Up in Smoke
- drcarr6
- Jul 10, 2016
- 2 min read
For most of my adult life (since the conception of my first child), I have been an off-again, on-again smoker. There was once a fifteen year period when I did not smoke at all. Then something re-triggered the behavior and, suddenly, I put out more smoke than a coal-burning factory. I know what happened. I went back to school and started directing performances. My primary smoking trigger has always involved performance, particularly directing. During the rehearsal and run of a show, cigarettes become a sort of adult pacifier, calming me and allowing me to function and create. Otherwise, I might curl up into a little fetal ball and whimper. Creativity is stressful. Then the show closes and I become, once again, smoke free. It is not a perfect system, but at least it gives my lungs long breaks.
Then I started writing. Writing is a lot like directing. I am trying to shape something creatively; I am trying to move words around on a page, much like I would move bodies around on stage; I am trying to influence words to produce images and emotion, much like I try to get actors to become a particular character. I could stay with this analogy all day, but the point I am trying to make is that my mind acknowledges the distinct similarities between the two processes, so...writing is a lot like directing. I smoke when I'm directing. I try to write every day. Anyone beginning to understand the problem?

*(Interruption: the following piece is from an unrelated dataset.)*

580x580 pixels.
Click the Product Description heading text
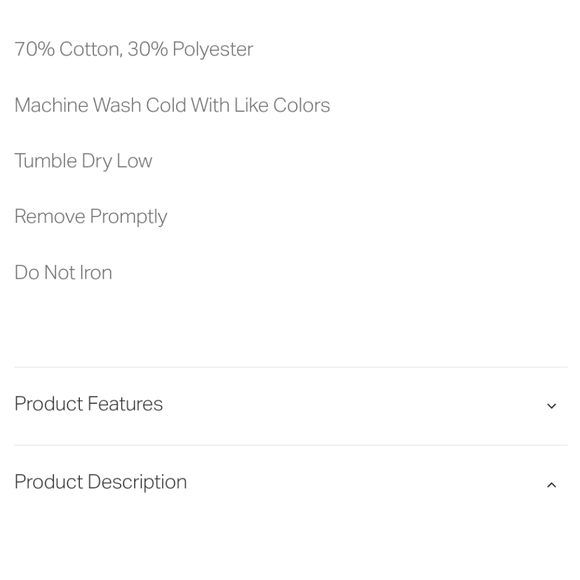coord(101,482)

Now, I find myself acknowledging that I have a problem. I have a problem for which there is no end in sight. This show doesn't close. Oh, the specific project on which I'm working comes to an end, but I immediately start another. I try not to take vacations from writing. When I am not physically involved in putting words on paper, my mind is still busily engaged in the creative process, the pre-write, if you will. There are no flags waving that tell me it's time to put the cigarettes down. So I don't.
The thing is that I am almost sixty years old. I am diabetic. I am starting to wheeze. I am not an idiot. Smoking is no longer an option, probably not even for relatively short periods of time. I really have to...oh, the horror...quit. For good. My system has broken down. I don't want to become the casualty of a broken system. I. AM. GOING. TO. QUIT. SMOKING. FOR. GOOD. There. I've put the words down on paper. That's how I make things real.
Prayers, well wishes, and healing thoughts are welcome.